**WHAT TO DO:** Wherever "agent" occurs in the entries, copy the line that holds it.

**SUPPLIED INFORMATION:**
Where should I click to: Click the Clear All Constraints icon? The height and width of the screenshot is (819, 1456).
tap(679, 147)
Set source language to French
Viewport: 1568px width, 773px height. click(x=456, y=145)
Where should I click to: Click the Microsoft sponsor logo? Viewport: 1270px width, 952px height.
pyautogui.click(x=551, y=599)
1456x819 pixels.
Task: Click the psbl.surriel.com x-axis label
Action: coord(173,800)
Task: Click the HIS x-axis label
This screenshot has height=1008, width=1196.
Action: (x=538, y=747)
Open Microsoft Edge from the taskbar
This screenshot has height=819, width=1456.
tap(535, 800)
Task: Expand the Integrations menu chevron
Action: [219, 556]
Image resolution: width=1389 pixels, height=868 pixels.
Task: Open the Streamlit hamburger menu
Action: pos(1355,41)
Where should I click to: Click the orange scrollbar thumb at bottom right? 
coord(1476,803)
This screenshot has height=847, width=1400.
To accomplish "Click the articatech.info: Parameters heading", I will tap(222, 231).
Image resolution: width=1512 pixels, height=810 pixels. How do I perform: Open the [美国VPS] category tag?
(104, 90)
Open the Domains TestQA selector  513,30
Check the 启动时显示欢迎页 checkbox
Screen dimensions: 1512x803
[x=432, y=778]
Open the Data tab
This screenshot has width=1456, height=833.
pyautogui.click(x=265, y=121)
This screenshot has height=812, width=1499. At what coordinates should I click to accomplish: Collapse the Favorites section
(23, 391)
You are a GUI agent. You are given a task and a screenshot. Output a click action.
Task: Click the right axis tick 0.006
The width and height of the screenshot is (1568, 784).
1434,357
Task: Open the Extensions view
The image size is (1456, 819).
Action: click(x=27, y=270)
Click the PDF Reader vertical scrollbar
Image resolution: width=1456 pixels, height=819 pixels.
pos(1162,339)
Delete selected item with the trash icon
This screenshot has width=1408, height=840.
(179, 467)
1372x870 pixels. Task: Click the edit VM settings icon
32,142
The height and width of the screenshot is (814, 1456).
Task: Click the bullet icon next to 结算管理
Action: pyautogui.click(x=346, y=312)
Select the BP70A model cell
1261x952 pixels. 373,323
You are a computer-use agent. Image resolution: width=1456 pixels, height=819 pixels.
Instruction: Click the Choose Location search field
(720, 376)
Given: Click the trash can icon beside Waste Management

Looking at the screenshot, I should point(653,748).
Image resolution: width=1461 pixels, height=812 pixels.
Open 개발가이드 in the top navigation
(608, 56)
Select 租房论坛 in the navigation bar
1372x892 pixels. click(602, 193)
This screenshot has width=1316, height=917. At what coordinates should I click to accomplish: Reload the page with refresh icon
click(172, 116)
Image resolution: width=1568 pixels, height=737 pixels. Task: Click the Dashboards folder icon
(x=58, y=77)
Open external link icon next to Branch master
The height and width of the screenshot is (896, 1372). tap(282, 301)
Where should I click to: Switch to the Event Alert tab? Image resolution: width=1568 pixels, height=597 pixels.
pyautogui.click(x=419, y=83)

**RESPONSE TO THE TASK:**
You are a GUI agent. You are given a task and a screenshot. Output a click action.
You are a computer-use agent. Image resolution: width=1456 pixels, height=819 pixels.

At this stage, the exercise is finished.